Gage Shawn M, Lawson Jeffrey H
Clinical Operations, Humacyte, Inc., Morrisville, NC - USA.
Department of Surgery, Duke University Medical Center, Durham, NC - USA.
J Vasc Access. 2017 Mar 6;18(Suppl. 1):77-81. doi: 10.5301/jva.5000688. Epub 2017 Mar 5.
Forearm and upper arm arteriovenous grafts perform similarly in terms of patency and complications. Primary patency at 1 year for forearm arteriovenous grafts versus upper arm grafts ranges from 22%-50% versus 22%-42%, and secondary patency at 1 year ranges from 78%-89% versus 52%-67%), respectively. Secondary patency at 2 years, ranges from 30%-64% versus 35%-60% for forearm and upper arteriovenous graft, respectively. Ample pre-operative planning is essential to improved clinical success and the decision to place a graft at one location versus the other should be based solely on previous access history, physical exam, appropriate venous imaging, and other factors that make up the clinical picture. Operative implant strategies and risk of complications are very similar between the two configurations. Postoperative ischemia due to steal syndrome is a potential complication that requires immediate attention. Utilization of the proximal radial or ulnar artery for inflow for the graft can minimize risk of clinically relevant steal syndrome.

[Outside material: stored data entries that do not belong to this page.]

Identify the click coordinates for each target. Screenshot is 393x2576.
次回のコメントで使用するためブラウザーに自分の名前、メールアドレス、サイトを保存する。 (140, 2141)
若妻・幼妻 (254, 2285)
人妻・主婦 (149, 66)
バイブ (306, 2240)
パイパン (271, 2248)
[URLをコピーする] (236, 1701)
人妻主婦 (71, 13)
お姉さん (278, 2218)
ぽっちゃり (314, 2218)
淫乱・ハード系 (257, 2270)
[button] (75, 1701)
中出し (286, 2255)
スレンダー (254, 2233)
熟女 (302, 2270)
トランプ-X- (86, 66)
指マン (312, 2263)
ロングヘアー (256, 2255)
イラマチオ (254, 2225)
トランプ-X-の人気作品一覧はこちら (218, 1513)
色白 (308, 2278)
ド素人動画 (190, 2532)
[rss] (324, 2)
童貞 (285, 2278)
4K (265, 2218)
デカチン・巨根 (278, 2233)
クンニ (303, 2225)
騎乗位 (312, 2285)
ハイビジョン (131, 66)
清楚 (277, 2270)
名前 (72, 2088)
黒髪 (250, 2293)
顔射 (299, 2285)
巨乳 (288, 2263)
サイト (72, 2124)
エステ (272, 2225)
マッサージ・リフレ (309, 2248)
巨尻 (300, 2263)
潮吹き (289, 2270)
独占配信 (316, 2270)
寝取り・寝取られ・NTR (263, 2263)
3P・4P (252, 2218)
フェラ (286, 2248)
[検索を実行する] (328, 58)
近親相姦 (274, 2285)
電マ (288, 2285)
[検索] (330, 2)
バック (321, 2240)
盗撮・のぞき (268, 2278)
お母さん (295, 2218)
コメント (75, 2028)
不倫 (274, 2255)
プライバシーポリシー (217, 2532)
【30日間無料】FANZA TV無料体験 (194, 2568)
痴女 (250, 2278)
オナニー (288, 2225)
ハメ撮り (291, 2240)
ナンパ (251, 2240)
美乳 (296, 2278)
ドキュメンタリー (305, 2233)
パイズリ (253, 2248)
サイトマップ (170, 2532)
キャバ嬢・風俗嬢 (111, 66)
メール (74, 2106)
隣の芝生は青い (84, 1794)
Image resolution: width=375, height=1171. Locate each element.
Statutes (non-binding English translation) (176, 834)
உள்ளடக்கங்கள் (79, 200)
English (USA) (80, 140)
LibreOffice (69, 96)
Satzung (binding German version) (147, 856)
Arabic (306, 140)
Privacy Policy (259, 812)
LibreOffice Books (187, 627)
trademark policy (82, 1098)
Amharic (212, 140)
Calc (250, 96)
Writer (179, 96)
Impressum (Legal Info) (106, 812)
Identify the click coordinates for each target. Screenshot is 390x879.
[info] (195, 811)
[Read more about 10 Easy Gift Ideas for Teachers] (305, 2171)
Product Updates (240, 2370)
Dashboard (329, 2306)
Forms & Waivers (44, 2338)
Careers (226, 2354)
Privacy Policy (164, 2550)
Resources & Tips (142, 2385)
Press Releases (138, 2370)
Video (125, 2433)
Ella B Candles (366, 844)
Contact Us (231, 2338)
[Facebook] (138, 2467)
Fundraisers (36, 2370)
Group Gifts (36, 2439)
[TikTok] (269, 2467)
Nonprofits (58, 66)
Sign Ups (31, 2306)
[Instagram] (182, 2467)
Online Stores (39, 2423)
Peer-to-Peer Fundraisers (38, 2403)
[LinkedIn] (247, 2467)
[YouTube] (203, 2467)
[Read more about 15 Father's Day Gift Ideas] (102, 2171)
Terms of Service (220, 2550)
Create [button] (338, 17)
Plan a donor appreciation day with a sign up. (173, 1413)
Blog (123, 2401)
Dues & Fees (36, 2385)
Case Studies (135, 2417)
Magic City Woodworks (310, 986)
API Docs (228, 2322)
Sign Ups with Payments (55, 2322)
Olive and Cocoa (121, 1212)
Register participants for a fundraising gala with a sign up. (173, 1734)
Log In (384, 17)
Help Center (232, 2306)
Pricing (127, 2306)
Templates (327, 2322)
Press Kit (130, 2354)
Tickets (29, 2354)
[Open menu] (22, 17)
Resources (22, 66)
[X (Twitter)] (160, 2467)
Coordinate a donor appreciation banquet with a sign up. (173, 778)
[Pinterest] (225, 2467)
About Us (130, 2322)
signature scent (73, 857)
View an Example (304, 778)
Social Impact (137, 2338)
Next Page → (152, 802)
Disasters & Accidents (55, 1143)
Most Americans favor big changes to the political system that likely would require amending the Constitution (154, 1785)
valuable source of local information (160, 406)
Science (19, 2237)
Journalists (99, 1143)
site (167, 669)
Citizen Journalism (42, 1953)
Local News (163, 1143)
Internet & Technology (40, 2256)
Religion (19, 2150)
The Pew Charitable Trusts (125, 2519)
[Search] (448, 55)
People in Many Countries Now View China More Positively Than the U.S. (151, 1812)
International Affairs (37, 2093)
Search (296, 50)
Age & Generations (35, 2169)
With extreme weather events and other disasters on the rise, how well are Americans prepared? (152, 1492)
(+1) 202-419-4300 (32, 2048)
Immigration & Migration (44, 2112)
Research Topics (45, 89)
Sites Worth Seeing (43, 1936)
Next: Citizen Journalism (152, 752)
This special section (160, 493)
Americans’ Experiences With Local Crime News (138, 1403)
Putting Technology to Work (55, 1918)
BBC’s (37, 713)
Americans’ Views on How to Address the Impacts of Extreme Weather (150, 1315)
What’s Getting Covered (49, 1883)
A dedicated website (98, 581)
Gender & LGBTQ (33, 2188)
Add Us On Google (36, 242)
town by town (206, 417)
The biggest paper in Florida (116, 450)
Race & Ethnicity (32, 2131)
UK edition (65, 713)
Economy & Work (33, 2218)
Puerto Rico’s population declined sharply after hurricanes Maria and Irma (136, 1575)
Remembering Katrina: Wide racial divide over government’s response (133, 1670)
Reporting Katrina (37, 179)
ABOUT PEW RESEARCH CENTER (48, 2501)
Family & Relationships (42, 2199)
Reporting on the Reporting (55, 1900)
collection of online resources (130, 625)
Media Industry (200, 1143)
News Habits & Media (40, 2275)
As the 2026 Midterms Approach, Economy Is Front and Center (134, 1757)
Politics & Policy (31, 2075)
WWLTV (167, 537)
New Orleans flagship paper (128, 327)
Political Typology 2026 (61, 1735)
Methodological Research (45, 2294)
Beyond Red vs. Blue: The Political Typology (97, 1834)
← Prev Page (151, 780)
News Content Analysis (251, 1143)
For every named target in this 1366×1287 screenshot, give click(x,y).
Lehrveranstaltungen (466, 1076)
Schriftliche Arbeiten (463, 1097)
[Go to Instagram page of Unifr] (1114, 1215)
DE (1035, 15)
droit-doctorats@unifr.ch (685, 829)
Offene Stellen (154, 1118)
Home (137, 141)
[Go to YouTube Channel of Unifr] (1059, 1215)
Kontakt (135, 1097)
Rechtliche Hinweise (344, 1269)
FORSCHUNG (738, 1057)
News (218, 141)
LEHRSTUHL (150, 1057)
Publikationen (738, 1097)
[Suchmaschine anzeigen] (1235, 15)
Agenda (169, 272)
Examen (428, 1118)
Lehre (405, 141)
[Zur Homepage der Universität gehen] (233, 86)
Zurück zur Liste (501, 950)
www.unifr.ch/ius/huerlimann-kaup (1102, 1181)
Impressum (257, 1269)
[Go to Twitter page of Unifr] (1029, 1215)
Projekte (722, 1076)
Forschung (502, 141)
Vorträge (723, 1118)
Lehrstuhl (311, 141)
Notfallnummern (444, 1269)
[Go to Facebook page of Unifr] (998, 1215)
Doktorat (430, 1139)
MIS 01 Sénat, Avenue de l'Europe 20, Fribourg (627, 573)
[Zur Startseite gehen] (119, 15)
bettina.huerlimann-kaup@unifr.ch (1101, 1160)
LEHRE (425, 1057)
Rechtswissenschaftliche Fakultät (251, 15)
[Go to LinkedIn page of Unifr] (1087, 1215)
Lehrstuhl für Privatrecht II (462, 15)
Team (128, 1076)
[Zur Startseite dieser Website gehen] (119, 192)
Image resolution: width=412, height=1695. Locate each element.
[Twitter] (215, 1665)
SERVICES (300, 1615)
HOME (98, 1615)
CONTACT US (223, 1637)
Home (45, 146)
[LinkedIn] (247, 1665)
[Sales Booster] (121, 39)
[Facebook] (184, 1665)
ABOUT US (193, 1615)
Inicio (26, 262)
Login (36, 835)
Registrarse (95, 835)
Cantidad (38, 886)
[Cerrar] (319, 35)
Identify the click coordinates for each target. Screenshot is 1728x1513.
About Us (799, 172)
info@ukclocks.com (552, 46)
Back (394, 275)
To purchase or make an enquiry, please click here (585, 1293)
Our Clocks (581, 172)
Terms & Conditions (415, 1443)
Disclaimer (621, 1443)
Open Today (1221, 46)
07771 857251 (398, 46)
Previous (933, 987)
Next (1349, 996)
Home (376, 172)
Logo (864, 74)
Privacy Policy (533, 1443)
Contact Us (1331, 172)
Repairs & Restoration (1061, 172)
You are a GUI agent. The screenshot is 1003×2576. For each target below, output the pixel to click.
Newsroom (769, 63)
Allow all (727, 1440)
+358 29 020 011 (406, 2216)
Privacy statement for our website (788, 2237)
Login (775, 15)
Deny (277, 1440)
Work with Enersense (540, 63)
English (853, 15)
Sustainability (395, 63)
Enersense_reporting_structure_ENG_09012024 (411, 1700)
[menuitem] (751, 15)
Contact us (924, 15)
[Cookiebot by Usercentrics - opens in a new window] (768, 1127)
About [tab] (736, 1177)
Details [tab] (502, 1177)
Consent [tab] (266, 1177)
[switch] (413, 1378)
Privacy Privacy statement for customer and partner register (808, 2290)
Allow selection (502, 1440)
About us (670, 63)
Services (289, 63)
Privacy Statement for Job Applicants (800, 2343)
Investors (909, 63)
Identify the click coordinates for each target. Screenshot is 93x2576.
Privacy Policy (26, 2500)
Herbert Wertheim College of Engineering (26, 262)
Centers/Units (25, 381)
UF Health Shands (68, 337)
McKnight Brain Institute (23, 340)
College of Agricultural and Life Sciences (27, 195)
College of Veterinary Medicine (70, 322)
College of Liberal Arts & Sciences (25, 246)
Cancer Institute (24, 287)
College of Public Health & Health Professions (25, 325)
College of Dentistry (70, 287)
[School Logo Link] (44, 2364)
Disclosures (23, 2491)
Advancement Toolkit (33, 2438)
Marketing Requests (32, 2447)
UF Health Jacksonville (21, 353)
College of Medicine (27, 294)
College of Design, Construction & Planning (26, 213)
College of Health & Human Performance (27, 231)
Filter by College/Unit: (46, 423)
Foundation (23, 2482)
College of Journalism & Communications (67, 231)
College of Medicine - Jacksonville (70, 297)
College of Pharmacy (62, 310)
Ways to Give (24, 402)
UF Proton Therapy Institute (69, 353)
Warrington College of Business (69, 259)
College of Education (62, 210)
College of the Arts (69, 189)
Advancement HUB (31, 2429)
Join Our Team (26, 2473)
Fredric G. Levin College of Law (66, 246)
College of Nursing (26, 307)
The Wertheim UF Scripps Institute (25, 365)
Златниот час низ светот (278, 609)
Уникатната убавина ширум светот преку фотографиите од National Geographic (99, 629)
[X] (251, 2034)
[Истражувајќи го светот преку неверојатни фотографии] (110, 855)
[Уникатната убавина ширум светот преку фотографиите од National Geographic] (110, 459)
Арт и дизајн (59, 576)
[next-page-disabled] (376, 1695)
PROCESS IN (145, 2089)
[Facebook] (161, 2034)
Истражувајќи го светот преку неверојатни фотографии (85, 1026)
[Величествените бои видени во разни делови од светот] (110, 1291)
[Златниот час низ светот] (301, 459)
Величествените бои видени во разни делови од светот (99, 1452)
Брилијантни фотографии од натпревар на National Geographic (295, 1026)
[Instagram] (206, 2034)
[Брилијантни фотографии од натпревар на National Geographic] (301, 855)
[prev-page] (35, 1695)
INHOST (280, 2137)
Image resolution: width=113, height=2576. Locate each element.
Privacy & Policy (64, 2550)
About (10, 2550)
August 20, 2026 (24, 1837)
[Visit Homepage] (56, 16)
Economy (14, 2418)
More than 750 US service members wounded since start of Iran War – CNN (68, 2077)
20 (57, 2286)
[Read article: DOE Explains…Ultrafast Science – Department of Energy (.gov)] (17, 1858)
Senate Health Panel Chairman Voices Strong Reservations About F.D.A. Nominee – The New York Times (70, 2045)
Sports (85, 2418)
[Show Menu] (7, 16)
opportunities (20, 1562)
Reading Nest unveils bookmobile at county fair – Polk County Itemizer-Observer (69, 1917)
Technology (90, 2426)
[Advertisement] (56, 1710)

前臂和上臂动静脉移植物在通畅率和并发症方面表现相似。前臂动静脉移植物与上臂移植物1年时的初始通畅率分别为22%-50%和22%-42%,1年时的次级通畅率分别为78%-89%和52%-67%。2年时,前臂和上臂动静脉移植物的次级通畅率分别为30%-64%和35%-60%。充分的术前规划对于提高临床成功率至关重要,决定在一个部位而非另一个部位放置移植物应仅基于既往的血管通路史、体格检查、适当的静脉成像以及构成临床情况的其他因素。两种配置的手术植入策略和并发症风险非常相似。由于窃血综合征导致的术后缺血是一种需要立即关注的潜在并发症。利用桡动脉或尺动脉近端作为移植物的流入道可将临床相关窃血综合征的风险降至最低。